Other policies and procedures that may come into play here include codes of conduct for staff, patients and visitors, admission agreements and policies, aged care and disability acts and privacy acts, and workplace health and safety items that relate to the identification, resolution, management and control of psychosocial hazards.
By working with the employer, our members (supported by the ANMF) were able to achieve the desired outcome of having the recording equipment disabled, which reduced the psychosocial risks members were experiencing and enabling them to continue providing care in a safe space whilst maintaining privacy and dignity for the client.
Incident results in nomination of new HSRs and Job Reps
This incident, and subsequent consultation with members, highlighted the absence of an elected Health and Safety Representative (HSR) or a Job Representative to work with ANMF and represent the interests of the employees in that area.
As a result of this matter and the Branch’s assistance, two members have since nominated as HSRs and one member has nominated for the Job Rep role. This is a great outcome for all employees, which will enhance workers’ safety in the area and help ANMF identify concerns that have the potential to impact members.
Similar incidents that relate to surveillance equipment in healthcare are not uncommon, with members often being caught in the middle of a patient or family member recording conversations with nursing staff, filming the care provided or even staff recording meetings or conversations with management.
It’s important to be aware of when or how these scenarios present and that you can contact ANMF if you believe your employer is not implementing controls or taking related concerns seriously.
Some key learnings
- Audio and/or visual recording devices can legally be used, as long as all parties consent to doing so. Generally it is unlawful to record someone without their knowledge or consent.
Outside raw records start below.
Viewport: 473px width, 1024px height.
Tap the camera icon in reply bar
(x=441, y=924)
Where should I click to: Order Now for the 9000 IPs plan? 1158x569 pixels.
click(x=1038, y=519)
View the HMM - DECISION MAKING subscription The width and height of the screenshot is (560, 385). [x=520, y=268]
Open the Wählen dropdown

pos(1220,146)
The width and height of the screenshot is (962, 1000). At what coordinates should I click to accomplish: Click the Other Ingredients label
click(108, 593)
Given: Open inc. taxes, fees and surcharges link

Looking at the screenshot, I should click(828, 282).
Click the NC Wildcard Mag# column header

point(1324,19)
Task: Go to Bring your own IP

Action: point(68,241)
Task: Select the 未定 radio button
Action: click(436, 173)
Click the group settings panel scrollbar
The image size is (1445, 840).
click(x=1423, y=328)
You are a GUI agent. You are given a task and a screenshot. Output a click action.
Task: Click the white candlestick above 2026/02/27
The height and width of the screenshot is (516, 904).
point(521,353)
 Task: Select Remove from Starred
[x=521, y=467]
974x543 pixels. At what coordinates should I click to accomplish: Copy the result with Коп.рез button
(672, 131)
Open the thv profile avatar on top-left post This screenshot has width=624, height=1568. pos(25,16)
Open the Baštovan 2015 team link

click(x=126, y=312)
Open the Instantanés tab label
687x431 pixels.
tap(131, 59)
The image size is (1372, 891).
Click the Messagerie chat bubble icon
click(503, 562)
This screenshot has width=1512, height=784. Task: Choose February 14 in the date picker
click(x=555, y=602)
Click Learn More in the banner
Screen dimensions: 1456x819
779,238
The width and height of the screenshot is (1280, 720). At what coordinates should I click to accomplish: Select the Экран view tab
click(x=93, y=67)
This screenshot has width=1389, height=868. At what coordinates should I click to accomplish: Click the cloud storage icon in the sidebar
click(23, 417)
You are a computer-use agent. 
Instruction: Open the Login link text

- Engaging with your HSR for advice can be helpful and is crucial for escalating unresolved safety concerns and demanding action within the workplace to prevent harm. If your workplace does not currently have an HSR, contact ANMF to find out how to get this happening. If you are already an HSR, let us know.
- Consider nominating as an ANMF Job Rep to work with ANMF and be an advocate for change for your colleagues.
- Continuous incident reporting and raising concerns in writing to management creates a critical ‘paper trail’ of evidence that the concerns have been raised repeatedly with inadequate or no outcome.